The sun was shining and the sea was lapping gently against the seawall, the Lake District hills clearly visible in the distance. As I breathed in the fresh air, I bemoaned my luck at happening to reside in the fifth worst place in the country to live.
Thanks to those who stopped to help me
May I use your columns to sincerely thank all the wonderful people who helped me when my scooter tipped over, throwing me off, on a slightly sloping footpath this afternoon.
The several drivers who stopped to lift me back on the scooter were a Godsend. One lovely lady even escorted me home to make sure I was safe.
Thank you all for you kind care.
What a difference a year makes to trams
Twelve months ago, many letters appeared on this page about the shambolic tram service that was in operation.
What a difference this year!
The service has improved dramatically. There are around twice as many trams operating in service on a daily basis in the peak half-term holiday week.
They have been busy, but more comfortably so. Very few people seem to have been left behind and passenger satisfaction levels also seem to have risen.
Admittedly, there are still one or two issues to be resolved. For instance, the Norbreck Castle Hotel was poorly served in the evenings until more recently, when some extra trams have been operating to Little Bispham or Cleveleys. Extending an intermediate Bispham tram every half hour to Little Bispham or beyond would resolve this and relieve the pressure on the half-hourly Fleetwood service.
The security control at tram stops has helped at busy times, but the staff could be more flexible at quieter times - passengers have been directed round a tram stop when there is no queue and a tram which was not full was sitting there, only to see it leave before they could get to it. A simple common sense approach is needed.
It was good to see the Heritage fleet operating on many more days this year.

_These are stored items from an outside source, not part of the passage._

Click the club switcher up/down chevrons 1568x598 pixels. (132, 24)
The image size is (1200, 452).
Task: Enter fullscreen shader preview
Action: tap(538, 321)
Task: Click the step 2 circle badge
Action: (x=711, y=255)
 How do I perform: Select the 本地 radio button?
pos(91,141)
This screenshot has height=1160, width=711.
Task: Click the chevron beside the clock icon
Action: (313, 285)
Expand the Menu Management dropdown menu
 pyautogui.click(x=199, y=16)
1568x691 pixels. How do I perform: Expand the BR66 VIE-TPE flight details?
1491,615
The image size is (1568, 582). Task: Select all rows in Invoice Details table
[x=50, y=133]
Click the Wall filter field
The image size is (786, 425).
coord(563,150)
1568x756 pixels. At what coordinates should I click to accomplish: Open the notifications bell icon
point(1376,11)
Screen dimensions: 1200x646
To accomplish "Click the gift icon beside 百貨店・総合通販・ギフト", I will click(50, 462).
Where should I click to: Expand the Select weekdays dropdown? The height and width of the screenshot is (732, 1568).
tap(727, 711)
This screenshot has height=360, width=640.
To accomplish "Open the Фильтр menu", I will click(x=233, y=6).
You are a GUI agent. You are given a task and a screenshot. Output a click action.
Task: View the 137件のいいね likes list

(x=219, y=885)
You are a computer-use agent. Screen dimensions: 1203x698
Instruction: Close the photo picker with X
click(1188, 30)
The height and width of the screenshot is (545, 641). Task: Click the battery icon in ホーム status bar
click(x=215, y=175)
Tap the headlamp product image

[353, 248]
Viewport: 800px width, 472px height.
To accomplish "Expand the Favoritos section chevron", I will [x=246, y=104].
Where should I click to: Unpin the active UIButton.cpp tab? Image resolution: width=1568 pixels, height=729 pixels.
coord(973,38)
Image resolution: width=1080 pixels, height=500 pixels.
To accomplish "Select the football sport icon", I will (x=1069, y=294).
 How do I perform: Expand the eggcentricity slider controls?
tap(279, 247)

From my observations, this seems to have been a successful season for the Tramway.
Congratulations to Blackpool Transport, and Blackpool Council - let’s hope this progress is maintained in the future.
Facts do not back up death penalty case
Jon Bancroft’s letter (Death penalty could reduce murders, October 28) gave some interesting history of local executions, but also mistaken facts to back up his belief it works as a deterrent.
The UK today is a much different place to the 1950s, and so we cannot compare like with like. However, we can do this in the USA by comparing murder rates between states that have the death penalty and those that don’t. The states that don’t have had consistently lower murder rates for many decades. But a telling example is New York state where the death penalty was reintroduced in 2004 and then abolished again in 2009. It had no measurable impact, as the New York murder rate (and other violent crime) was falling before, during and after this period and is explained by other social factors.
In Florida, mentioned by Mr Bancroft, as well as having the highest number of state executions it also has one of the highest rates of murder of police officers in the US, which would indicate that the policy is not working and may even increase murder rates where criminals feel they have nothing to lose.
Of course, others accept the death penalty is not a deterrent, but support it out of revenge. However, we all know that miscarriages of justice occur and a pardon would mean little to an innocent person we had mistakenly killed.